**DESCRIPTION OF THE TASK:** How many lines below contain the word "settings"? Reply solely with the number.
=====
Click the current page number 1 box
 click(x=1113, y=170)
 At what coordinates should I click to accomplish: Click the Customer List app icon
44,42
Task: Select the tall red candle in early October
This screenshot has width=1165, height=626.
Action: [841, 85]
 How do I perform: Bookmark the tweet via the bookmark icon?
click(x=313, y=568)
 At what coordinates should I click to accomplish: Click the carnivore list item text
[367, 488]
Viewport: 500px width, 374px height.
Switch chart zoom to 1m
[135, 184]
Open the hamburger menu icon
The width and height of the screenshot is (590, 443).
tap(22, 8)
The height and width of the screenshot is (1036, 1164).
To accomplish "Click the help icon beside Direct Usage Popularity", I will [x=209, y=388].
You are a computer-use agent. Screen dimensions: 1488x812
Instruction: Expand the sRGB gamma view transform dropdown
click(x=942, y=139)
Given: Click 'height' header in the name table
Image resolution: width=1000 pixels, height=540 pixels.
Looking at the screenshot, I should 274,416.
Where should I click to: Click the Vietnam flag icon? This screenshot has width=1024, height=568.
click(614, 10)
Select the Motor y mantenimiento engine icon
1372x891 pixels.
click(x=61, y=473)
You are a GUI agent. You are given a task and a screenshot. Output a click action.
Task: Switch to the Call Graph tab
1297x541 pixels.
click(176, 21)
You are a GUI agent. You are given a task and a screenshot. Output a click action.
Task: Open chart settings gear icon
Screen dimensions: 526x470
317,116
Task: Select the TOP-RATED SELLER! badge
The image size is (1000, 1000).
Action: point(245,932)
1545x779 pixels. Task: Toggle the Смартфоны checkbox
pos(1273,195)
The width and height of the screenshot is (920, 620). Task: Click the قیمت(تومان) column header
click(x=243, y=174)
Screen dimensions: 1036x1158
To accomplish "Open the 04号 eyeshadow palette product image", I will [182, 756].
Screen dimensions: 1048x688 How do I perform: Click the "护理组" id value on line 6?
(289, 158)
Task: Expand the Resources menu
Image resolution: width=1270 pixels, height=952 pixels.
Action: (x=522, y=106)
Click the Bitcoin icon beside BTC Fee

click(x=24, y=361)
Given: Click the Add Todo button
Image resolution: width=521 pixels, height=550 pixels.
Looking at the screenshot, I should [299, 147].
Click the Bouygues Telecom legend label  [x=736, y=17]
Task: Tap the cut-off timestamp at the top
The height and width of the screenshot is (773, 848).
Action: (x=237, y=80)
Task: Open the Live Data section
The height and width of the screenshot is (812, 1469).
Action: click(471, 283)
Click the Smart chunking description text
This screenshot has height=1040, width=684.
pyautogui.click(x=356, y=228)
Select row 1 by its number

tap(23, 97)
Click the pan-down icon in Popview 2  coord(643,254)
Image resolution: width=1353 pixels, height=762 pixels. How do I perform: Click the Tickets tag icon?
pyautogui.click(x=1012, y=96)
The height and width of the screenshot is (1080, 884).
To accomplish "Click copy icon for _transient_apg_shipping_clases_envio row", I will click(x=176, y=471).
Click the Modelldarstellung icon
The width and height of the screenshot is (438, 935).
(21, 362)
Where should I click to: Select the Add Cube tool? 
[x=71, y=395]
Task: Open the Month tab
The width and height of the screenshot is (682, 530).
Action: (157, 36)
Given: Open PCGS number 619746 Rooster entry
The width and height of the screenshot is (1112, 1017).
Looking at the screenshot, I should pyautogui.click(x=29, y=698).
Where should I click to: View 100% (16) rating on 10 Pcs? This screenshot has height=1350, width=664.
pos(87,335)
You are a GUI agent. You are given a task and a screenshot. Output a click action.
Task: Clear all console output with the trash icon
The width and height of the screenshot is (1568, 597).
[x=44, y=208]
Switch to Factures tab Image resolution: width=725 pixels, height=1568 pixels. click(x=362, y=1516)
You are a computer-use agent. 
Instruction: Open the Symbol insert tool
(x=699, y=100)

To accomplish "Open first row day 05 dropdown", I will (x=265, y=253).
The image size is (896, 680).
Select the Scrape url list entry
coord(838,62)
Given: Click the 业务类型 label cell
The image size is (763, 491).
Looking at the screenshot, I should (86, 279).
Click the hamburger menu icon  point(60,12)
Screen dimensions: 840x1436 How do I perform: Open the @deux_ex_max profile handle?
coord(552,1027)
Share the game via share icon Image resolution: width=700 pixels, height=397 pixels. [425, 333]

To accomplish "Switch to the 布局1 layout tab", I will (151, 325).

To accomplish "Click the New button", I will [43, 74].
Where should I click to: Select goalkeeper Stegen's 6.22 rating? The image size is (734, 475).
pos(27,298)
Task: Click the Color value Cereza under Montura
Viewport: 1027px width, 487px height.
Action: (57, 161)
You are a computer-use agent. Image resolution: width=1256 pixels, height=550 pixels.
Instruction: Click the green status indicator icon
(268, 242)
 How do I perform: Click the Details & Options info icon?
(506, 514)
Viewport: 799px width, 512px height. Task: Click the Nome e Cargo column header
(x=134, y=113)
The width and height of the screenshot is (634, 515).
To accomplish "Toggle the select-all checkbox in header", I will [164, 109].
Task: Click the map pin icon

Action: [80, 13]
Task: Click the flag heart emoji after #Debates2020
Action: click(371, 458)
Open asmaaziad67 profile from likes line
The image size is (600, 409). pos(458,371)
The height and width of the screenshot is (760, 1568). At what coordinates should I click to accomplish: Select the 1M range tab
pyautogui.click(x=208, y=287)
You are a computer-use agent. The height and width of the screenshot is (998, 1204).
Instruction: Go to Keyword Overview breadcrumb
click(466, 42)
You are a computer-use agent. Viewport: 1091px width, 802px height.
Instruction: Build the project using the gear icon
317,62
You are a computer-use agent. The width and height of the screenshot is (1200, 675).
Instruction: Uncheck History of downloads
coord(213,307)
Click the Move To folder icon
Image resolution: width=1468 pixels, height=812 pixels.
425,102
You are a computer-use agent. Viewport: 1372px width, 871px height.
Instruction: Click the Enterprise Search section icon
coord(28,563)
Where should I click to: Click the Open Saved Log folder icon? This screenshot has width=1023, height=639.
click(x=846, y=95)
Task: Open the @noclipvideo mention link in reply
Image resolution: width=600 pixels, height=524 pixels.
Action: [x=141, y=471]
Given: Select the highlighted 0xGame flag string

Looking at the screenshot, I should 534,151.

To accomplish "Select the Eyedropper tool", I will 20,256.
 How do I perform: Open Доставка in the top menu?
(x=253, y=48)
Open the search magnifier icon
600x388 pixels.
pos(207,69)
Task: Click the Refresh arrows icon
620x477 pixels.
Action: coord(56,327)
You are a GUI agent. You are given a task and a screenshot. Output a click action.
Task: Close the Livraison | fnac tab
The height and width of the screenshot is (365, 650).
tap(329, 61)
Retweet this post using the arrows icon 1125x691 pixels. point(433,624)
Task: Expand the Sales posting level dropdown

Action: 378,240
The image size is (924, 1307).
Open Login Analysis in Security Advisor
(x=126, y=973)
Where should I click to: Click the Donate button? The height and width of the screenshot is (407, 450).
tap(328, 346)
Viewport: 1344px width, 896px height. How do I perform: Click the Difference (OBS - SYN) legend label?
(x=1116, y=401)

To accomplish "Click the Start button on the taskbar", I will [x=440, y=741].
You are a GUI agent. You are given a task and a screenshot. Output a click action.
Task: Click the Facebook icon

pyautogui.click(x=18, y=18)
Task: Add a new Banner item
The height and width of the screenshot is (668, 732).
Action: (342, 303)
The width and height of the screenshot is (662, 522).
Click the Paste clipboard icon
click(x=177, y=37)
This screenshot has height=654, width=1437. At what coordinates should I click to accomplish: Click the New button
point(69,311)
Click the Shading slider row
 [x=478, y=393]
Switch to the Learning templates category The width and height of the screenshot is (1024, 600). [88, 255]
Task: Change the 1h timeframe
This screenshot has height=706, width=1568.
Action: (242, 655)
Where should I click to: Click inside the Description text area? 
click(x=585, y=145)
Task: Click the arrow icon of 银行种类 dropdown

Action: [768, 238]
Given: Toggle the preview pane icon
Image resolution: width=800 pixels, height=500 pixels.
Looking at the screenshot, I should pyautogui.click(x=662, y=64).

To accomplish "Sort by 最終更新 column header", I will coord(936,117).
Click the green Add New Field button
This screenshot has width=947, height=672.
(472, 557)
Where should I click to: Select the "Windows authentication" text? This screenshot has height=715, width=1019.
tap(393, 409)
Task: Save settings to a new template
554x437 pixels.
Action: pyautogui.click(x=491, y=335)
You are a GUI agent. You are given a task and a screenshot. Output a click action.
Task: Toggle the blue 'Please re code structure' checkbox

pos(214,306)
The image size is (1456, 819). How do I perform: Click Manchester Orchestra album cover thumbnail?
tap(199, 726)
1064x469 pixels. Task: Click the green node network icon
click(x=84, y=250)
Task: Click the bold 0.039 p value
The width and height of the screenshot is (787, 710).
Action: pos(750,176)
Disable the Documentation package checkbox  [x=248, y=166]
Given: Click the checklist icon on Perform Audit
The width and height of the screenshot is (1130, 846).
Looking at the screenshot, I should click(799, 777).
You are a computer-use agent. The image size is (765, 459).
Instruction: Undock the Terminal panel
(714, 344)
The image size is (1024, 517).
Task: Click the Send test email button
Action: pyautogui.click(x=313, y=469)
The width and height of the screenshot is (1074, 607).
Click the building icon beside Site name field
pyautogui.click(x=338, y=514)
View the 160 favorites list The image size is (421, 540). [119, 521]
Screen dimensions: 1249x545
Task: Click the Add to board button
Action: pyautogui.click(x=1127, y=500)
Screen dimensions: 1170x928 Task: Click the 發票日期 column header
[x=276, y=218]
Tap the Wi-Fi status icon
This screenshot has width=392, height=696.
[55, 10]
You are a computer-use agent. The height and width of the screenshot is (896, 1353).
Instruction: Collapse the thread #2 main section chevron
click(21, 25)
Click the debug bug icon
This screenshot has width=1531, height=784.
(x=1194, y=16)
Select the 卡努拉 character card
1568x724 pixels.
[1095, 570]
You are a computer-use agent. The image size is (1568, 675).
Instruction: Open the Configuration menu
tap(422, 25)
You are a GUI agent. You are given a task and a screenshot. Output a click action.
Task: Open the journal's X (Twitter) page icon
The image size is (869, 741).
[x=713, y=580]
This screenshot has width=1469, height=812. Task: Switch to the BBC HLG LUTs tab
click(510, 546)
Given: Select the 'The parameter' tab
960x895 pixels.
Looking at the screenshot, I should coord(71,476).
=====
**EXERCISE OUTPUT:** 2